Figure 4. Sortilin expression promotes LDL uptake and lysosomal catabolism in vivo.

(A–D) Control mice and mice receiving AAVs encoding wild-type or mutant Sort1 were injected with 2 × 10⁶ counts of ¹²⁵I-LDL via tail vein. Blood was drawn serially 2 minutes and 1, 3, 6, 9, and 24 hours after injection. All counts were normalized to the 2-minute count. Clearance curves (A) and FCRs (B) demonstrated a dose-dependent increase in LDL clearance in wild-type mice expressing Sort1. Clearance curves (C) and FCRs (D) demonstrated that wild-type sortilin and Sort.LAYA increased LDL clearance, while Sort.Stop did not increase plasma LDL clearance (E and F) Clearance and FCRs demonstrating a 40% reduction in FCR in Sort1^–/– mice compared with wild-type mice and a 50% reduction in FCR in Ldlr^–/–;Sort1^–/– mice compared with Ldlr^–/– mice.

Figure 5. Sortilin deficiency is associated with reduced or normal plasma cholesterol and reduced APOB/VLDL secretion.

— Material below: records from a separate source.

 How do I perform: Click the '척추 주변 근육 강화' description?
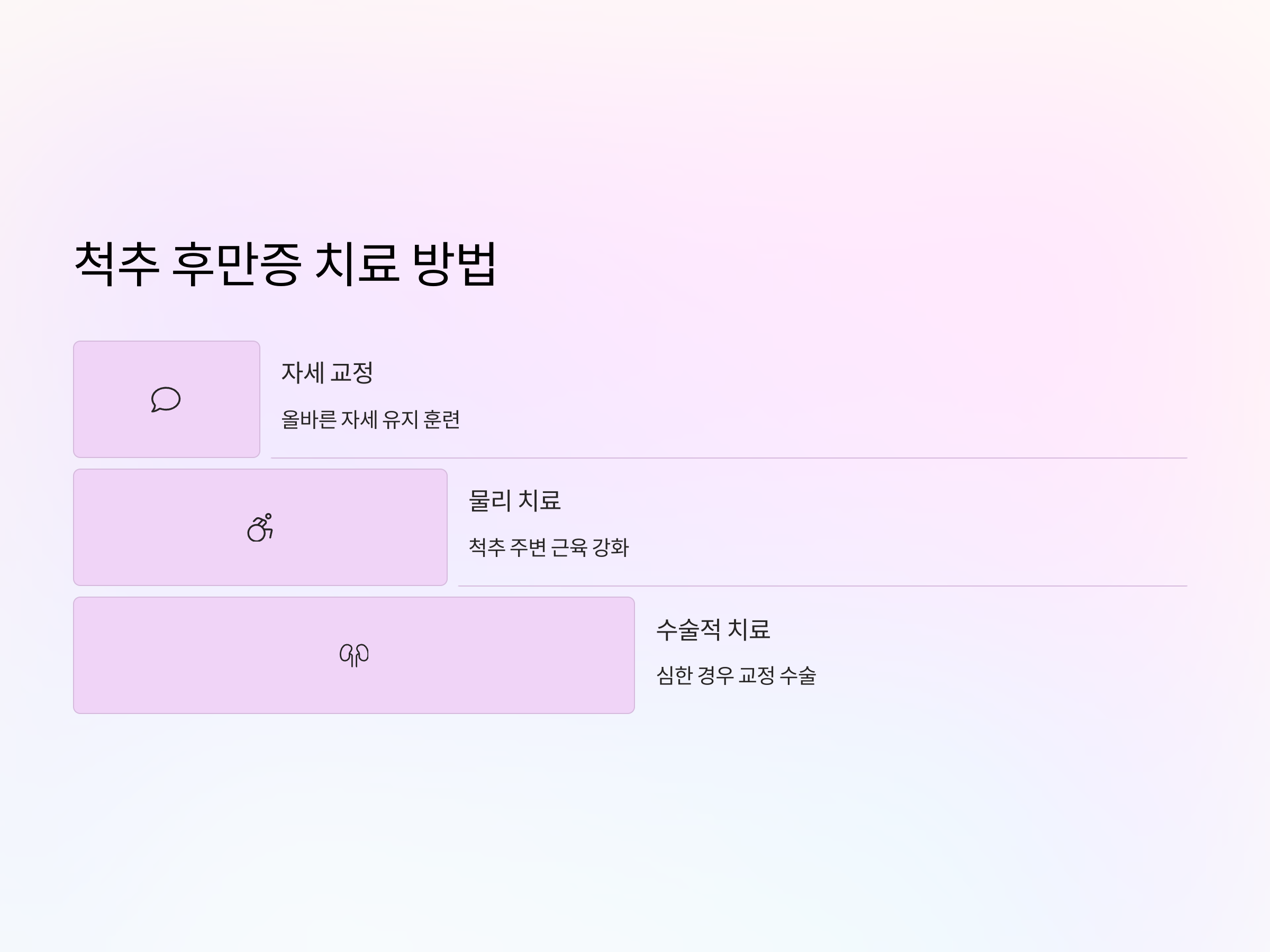[549, 547]
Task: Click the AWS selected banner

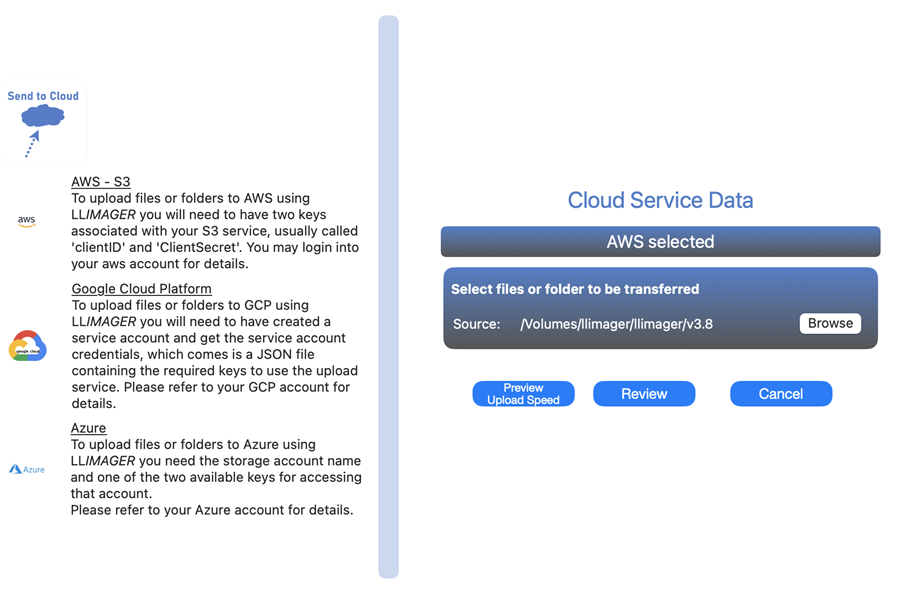Action: click(x=660, y=241)
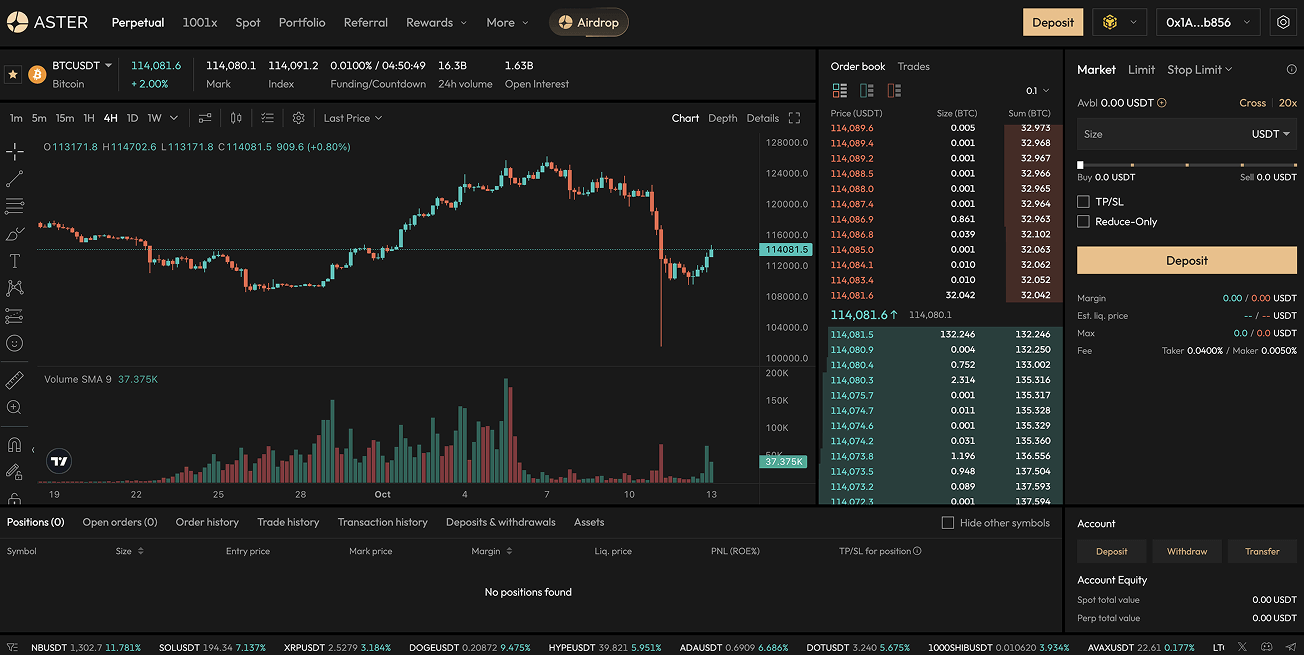The image size is (1304, 655).
Task: Open the indicators list icon on chart toolbar
Action: pyautogui.click(x=266, y=117)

(A–D) Mice (8- to 10-week-old females) were fasted for 4 hours, and blood was drawn by retroorbital bleed; plasma total cholesterol was measured by autoanalyzer and FPLC. (A and B) Sort1 deficiency on an Ldlr^–/– background was associated with a 20% reduction in plasma cholesterol. (C–E) Sort1 deficiency on an APOBEC1^–/–;APOB transgenic background did not affect plasma cholesterol or APOB levels. (F) Mice (8- to 10-week-old females) were fasted for 4 hours and injected intraperitoneally with the detergent Pluronic to inhibit lipolysis followed by radiolabeling. Mice were sacrificed 1 hour after radiolabeling, plasma was collected, and VLDL was isolated by ultracentrifugation. Sort1 deficiency was associated with a 60% reduction in VLDL/APOB secretion on an APOBEC1^–/–;APOB transgenic background.